Thank you in advance!

Final Note: Not sure this thread will be in the right place, mods (I thought maybe publishing, but it's not really, so thought maybe here is better???) so please move it if necessary.


----------



## -K2- (Jan 21, 2020)

A quick note..._ *Do NOT*_ register as a 'writer,' register as a 'reader/reviewer.' If you register as a writer, you cannot vote. Once your email is into the system, then you'll be unable to edit that designation it (that I could find).

K2


----------



## Dan Jones (Jan 21, 2020)

Yeah, I should have mentioned that. Silly me.

Although, do register as a writer for future calls (though the ones for SFF seem to be few and far between).


----------



## Brian G Turner (Jan 21, 2020)

I was also to "like" but I'm not sure if that's a "vote"?


----------



## -K2- (Jan 21, 2020)

Brian G Turner said:


> I was also to "like" but I'm not sure if that's a "vote"?



No, it's not. I contacted the administrators to see if they could either reset or delete my account so I could correct it. If/when I get an answer, I'll post it here.  From what I gather, you would only need a writer's account if you seek to submit a manuscript for future consideration, to be made into a movie.

K2


----------



## Brian G Turner (Jan 21, 2020)

Ah, right - you click on the "tickets" icon and then assign 5 green (free) tickets. Got it.


----------



## The Big Peat (Jan 21, 2020)

Voted for Jones. Vote early, vote often.


----------



## TheDustyZebra (Jan 21, 2020)

Dan Jones said:


> lashings of hot cake



I'm sorry, what the what, now? I'm afraid to vote, lest I be lashed with hot cake. Or hotcakes? 

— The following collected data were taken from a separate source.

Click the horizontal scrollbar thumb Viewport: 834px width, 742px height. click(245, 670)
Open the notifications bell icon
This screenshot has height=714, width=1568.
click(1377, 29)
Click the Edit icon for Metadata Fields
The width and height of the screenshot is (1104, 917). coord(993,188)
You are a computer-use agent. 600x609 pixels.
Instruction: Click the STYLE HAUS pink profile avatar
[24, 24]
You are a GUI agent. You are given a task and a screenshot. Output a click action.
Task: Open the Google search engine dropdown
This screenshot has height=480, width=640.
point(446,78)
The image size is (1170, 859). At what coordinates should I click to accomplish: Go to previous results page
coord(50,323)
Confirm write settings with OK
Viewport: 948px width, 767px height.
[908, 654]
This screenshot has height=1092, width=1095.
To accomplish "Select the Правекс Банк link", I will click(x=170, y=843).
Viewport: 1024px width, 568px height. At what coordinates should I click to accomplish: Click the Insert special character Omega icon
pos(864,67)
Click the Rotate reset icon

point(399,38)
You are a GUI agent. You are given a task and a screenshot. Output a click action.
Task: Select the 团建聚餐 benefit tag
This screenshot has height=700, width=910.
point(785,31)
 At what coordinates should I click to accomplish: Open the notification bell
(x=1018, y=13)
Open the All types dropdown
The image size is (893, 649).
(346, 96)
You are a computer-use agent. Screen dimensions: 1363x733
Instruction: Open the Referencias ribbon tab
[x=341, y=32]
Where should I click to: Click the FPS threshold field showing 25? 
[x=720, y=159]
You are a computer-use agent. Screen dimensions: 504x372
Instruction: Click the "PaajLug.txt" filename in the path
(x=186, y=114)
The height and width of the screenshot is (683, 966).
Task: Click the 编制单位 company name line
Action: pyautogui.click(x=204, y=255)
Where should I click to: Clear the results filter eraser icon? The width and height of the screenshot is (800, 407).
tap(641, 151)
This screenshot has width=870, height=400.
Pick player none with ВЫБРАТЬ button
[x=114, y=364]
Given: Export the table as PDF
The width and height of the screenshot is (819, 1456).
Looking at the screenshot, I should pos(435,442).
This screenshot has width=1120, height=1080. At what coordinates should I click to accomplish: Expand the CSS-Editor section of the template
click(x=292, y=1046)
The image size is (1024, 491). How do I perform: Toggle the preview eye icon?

I always thought it was a "cat o' nine tails", not a "cake o' nine tails".


----------



## Jo Zebedee (Jan 21, 2020)

I’m on for lashes of cake...


----------



## Dan Jones (Jan 21, 2020)

Nothing better than being lashed with a hot buttered scone brandished by an angry Cornish housewife, that's what I always say.


----------



## -K2- (Jan 22, 2020)

For anyone who inadvertently registered as a writer, meaning they cannot vote, I have some good news. After contacting the site and explaining my mistake, they gladly deleted my account so I could re-register using the same email address.

*Voted... 5-tickets.*

K2


----------



## Robert Zwilling (Jan 22, 2020)

voted 5


----------



## Dave (Jan 22, 2020)

I'll vote, but where is the cake?

Edit: Very confusing website though, with the reader/writer and paid/free tickets (I liked and gave you 5 free tickets.) I'm still trying to find the movie buff quiz!

Edit2: Very poorly designed website. Found quiz but despite being logged in it keeps taking you back to new member sign up page, so impossible to complete.


----------



## Dan Jones (Jan 22, 2020)

Yeah the website isn't as intuitive as it could be. It's brand new so I suppose they'll iron out kinks as they get feedback.

And how's this for a cake?


----------



## Robert Zwilling (Jan 22, 2020)

Great cake but how come he couldn't get his right arm burned off instead? I can see him swatting the lit candles off the cake.


----------



## Phyrebrat (Jan 22, 2020)

I prefer my cake to pull my hair and throw me around the room than to lash me.

But that’s just me... will vote etc when I reach home.

pH


----------



## M. Robert Gibson (Jan 22, 2020)

Internet tip.  
If you don't want your personal email address leaked or hacked or open to Spam by unscrupulous companies, then simply create a throwaway account at somewhere like Mail. Done. Right. Tutanota Login & Sign up for an Ad-free Mailbox so if it does get compromised you can just delete the account.

Tutanota is very big on privacy Tutanota Privacy Statement unlike Google or Microsoft


----------



## Boneman (Jan 23, 2020)

5 tickets done!


----------



## Dan Jones (Feb 12, 2020)

Hello all, I'm giving this thread a bump as there is just over a week to go in this vote - Man O'War is currently in the top 8 (though I've no idea where) of the vote and so is in with a chance of being adapted for film!

So I'm calling on one last push from the Chrons Army to see if anybody is willing to sign up and vote - the details are above. 

*THANK YOU* to everyone who's voted so far, I'm very grateful 

(I also got in touch with the studio about the website, and they said they would try to improve the user experience, so hopefully that's a bit easier to navigate).


----------